Source data
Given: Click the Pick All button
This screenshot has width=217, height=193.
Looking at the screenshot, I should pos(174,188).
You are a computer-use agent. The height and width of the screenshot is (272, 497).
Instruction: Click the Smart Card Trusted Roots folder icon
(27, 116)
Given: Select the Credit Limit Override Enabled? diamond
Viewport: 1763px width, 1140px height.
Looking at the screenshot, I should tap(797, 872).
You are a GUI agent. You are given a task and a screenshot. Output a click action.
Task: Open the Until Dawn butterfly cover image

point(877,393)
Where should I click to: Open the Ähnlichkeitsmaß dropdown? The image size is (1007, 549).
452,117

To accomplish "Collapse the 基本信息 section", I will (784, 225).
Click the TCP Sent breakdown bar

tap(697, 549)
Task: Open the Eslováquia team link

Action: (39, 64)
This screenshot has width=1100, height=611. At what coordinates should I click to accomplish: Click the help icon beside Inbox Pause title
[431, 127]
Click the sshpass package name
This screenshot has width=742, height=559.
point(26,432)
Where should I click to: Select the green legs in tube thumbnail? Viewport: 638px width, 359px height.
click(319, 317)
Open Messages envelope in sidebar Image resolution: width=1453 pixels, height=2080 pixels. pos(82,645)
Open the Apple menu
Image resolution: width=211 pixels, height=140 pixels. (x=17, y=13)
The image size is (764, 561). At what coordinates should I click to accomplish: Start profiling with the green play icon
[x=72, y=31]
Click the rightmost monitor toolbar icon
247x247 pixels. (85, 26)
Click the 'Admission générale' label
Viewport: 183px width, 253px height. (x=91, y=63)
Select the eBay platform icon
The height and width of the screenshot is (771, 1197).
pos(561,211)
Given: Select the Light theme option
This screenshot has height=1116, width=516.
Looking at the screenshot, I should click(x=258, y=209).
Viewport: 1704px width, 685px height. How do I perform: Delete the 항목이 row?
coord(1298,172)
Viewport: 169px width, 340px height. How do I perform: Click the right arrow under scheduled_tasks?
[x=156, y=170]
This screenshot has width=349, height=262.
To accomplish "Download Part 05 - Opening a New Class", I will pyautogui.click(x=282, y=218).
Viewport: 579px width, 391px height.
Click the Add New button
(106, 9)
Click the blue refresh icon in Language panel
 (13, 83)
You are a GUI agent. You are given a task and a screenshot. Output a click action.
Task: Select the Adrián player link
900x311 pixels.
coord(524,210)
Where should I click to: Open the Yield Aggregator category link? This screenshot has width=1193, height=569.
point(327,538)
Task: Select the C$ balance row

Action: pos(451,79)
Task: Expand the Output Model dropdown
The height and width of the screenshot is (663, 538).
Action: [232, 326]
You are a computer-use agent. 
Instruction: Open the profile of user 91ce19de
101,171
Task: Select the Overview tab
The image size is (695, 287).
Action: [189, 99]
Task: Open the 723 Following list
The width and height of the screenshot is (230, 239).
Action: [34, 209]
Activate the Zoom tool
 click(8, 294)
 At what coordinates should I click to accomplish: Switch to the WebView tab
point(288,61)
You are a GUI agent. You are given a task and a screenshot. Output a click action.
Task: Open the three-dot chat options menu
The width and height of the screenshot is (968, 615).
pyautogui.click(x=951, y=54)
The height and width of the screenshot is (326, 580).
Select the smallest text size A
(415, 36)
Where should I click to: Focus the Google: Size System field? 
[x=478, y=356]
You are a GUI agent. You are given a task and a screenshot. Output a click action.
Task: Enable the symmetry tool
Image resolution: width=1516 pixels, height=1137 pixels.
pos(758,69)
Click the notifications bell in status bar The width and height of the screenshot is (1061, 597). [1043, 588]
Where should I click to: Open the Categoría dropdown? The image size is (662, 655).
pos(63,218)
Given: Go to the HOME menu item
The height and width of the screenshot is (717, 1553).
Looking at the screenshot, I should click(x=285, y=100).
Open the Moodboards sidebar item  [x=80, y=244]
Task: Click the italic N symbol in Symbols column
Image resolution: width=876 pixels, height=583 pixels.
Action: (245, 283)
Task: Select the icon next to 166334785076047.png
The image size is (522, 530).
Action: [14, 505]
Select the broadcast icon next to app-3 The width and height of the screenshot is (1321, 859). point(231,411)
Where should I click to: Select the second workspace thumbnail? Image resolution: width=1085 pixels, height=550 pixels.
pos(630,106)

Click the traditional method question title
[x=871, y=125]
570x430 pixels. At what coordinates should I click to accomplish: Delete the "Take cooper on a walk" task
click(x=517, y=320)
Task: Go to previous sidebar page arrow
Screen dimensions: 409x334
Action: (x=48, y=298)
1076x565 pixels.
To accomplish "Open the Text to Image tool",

Brief
Could you reproduce every one of the rows above, word for word and without any changes?

Full response
Given: Click the Pick All button
This screenshot has width=217, height=193.
Looking at the screenshot, I should pos(174,188).
You are a computer-use agent. The height and width of the screenshot is (272, 497).
Instruction: Click the Smart Card Trusted Roots folder icon
(27, 116)
Given: Select the Credit Limit Override Enabled? diamond
Viewport: 1763px width, 1140px height.
Looking at the screenshot, I should tap(797, 872).
You are a GUI agent. You are given a task and a screenshot. Output a click action.
Task: Open the Until Dawn butterfly cover image

point(877,393)
Where should I click to: Open the Ähnlichkeitsmaß dropdown? The image size is (1007, 549).
452,117

To accomplish "Collapse the 基本信息 section", I will (784, 225).
Click the TCP Sent breakdown bar

tap(697, 549)
Task: Open the Eslováquia team link

Action: (39, 64)
This screenshot has width=1100, height=611. At what coordinates should I click to accomplish: Click the help icon beside Inbox Pause title
[431, 127]
Click the sshpass package name
This screenshot has width=742, height=559.
point(26,432)
Where should I click to: Select the green legs in tube thumbnail? Viewport: 638px width, 359px height.
click(319, 317)
Open Messages envelope in sidebar Image resolution: width=1453 pixels, height=2080 pixels. pos(82,645)
Open the Apple menu
Image resolution: width=211 pixels, height=140 pixels. (x=17, y=13)
The image size is (764, 561). At what coordinates should I click to accomplish: Start profiling with the green play icon
[x=72, y=31]
Click the rightmost monitor toolbar icon
247x247 pixels. (85, 26)
Click the 'Admission générale' label
Viewport: 183px width, 253px height. (x=91, y=63)
Select the eBay platform icon
The height and width of the screenshot is (771, 1197).
pos(561,211)
Given: Select the Light theme option
This screenshot has height=1116, width=516.
Looking at the screenshot, I should click(x=258, y=209).
Viewport: 1704px width, 685px height. How do I perform: Delete the 항목이 row?
coord(1298,172)
Viewport: 169px width, 340px height. How do I perform: Click the right arrow under scheduled_tasks?
[x=156, y=170]
This screenshot has width=349, height=262.
To accomplish "Download Part 05 - Opening a New Class", I will pyautogui.click(x=282, y=218).
Viewport: 579px width, 391px height.
Click the Add New button
(106, 9)
Click the blue refresh icon in Language panel
 (13, 83)
You are a GUI agent. You are given a task and a screenshot. Output a click action.
Task: Select the Adrián player link
900x311 pixels.
coord(524,210)
Where should I click to: Open the Yield Aggregator category link? This screenshot has width=1193, height=569.
point(327,538)
Task: Select the C$ balance row

Action: pos(451,79)
Task: Expand the Output Model dropdown
The height and width of the screenshot is (663, 538).
Action: [232, 326]
You are a computer-use agent. 
Instruction: Open the profile of user 91ce19de
101,171
Task: Select the Overview tab
The image size is (695, 287).
Action: [189, 99]
Task: Open the 723 Following list
The width and height of the screenshot is (230, 239).
Action: [34, 209]
Activate the Zoom tool
 click(8, 294)
 At what coordinates should I click to accomplish: Switch to the WebView tab
point(288,61)
You are a GUI agent. You are given a task and a screenshot. Output a click action.
Task: Open the three-dot chat options menu
The width and height of the screenshot is (968, 615).
pyautogui.click(x=951, y=54)
The height and width of the screenshot is (326, 580).
Select the smallest text size A
(415, 36)
Where should I click to: Focus the Google: Size System field? 
[x=478, y=356]
You are a GUI agent. You are given a task and a screenshot. Output a click action.
Task: Enable the symmetry tool
Image resolution: width=1516 pixels, height=1137 pixels.
pos(758,69)
Click the notifications bell in status bar The width and height of the screenshot is (1061, 597). [1043, 588]
Where should I click to: Open the Categoría dropdown? The image size is (662, 655).
pos(63,218)
Given: Go to the HOME menu item
The height and width of the screenshot is (717, 1553).
Looking at the screenshot, I should click(x=285, y=100).
Open the Moodboards sidebar item  [x=80, y=244]
Task: Click the italic N symbol in Symbols column
Image resolution: width=876 pixels, height=583 pixels.
Action: (245, 283)
Task: Select the icon next to 166334785076047.png
The image size is (522, 530).
Action: [14, 505]
Select the broadcast icon next to app-3 The width and height of the screenshot is (1321, 859). point(231,411)
Where should I click to: Select the second workspace thumbnail? Image resolution: width=1085 pixels, height=550 pixels.
pos(630,106)

Click the traditional method question title
[x=871, y=125]
570x430 pixels. At what coordinates should I click to accomplish: Delete the "Take cooper on a walk" task
click(x=517, y=320)
Task: Go to previous sidebar page arrow
Screen dimensions: 409x334
Action: (x=48, y=298)
1076x565 pixels.
To accomplish "Open the Text to Image tool",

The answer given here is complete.